Next morning, Miss Scatcherd wrote in conspicuous characters on a piece
of pasteboard the word "Slattern," and bound it like a phylactery
round Helen's large, mild, intelligent, and benign- looking forehead.
She wore it till evening, patient, unresentful, regarding it as
a deserved punishment. The moment Miss Scatcherd withdrew after
afternoon school, I ran to Helen, tore it off, and thrust it into
the fire: the fury of which she was incapable had been burning
in my soul all day, and tears, hot and large, had continually been
scalding my cheek; for the spectacle of her sad resignation gave
me an intolerable pain at the heart.

About a week subsequently to the incidents above narrated, Miss
Temple, who had written to Mr. Lloyd, received his answer: it
appeared that what he said went to corroborate my account. Miss
Temple, having assembled the whole school, announced that inquiry
had been made into the charges alleged against Jane Eyre, and that
she was most happy to be able to pronounce her completely cleared
from every imputation.
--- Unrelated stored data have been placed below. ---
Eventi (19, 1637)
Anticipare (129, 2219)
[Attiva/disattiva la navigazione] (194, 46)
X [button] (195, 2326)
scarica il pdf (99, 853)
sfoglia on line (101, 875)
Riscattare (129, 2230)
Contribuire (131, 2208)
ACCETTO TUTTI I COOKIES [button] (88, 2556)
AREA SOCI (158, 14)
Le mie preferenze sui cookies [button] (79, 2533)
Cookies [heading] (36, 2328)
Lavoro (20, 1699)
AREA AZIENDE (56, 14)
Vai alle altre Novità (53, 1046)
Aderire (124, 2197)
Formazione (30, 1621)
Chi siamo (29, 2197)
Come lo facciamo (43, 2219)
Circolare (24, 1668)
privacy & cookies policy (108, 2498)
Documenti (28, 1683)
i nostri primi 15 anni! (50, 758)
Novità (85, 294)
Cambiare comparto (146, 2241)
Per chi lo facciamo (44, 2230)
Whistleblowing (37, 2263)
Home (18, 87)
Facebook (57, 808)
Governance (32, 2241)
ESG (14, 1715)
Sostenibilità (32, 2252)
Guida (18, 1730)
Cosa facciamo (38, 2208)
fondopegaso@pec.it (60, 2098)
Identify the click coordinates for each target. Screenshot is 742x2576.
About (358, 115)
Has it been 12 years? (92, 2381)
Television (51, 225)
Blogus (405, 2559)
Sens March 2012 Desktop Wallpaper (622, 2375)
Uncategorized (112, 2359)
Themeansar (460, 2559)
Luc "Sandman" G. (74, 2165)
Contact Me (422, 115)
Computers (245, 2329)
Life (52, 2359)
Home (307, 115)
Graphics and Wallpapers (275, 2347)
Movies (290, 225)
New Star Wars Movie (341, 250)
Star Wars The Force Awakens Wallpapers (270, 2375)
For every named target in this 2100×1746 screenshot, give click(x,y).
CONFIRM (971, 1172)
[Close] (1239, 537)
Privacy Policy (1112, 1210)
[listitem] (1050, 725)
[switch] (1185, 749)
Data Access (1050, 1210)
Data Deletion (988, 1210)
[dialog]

The teachers then shook hands with me and
kissed me, and a murmur of pleasure ran through the ranks of my
companions.

Thus relieved of a grievous load, I from that hour set to work
afresh, resolved to pioneer my way through every difficulty: I
toiled hard, and my success was proportionate to my efforts; my
memory, not naturally tenacious, improved with practice; exercise
sharpened my wits; in a few weeks I was promoted to a higher class;
in less than two months I was allowed to commence French and drawing.
I learned the first two tenses of the verb ETRE, and sketched my
first cottage (whose walls, by-the-bye, outrivalled in slope those of
the leaning tower of Pisa), on the same day. That night, on going
to bed, I forgot to prepare in imagination the Barmecide supper of
hot roast potatoes, or white bread and new milk, with which I was
wont to amuse my inward cravings: I feasted instead on the spectacle
of ideal drawings, which I saw in the dark; all the work of my own
hands: freely pencilled houses and trees, picturesque rocks and
ruins, Cuyp-like groups of cattle, sweet paintings of butterflies
hovering over unblown roses, of birds picking at ripe cherries, of
wren's nests enclosing pearl-like eggs, wreathed about with young
ivy sprays. I examined, too, in thought, the possibility of
my ever being able to translate currently a certain little French
story which Madame Pierrot had that day shown me; nor was that
problem solved to my satisfaction ere I fell sweetly asleep.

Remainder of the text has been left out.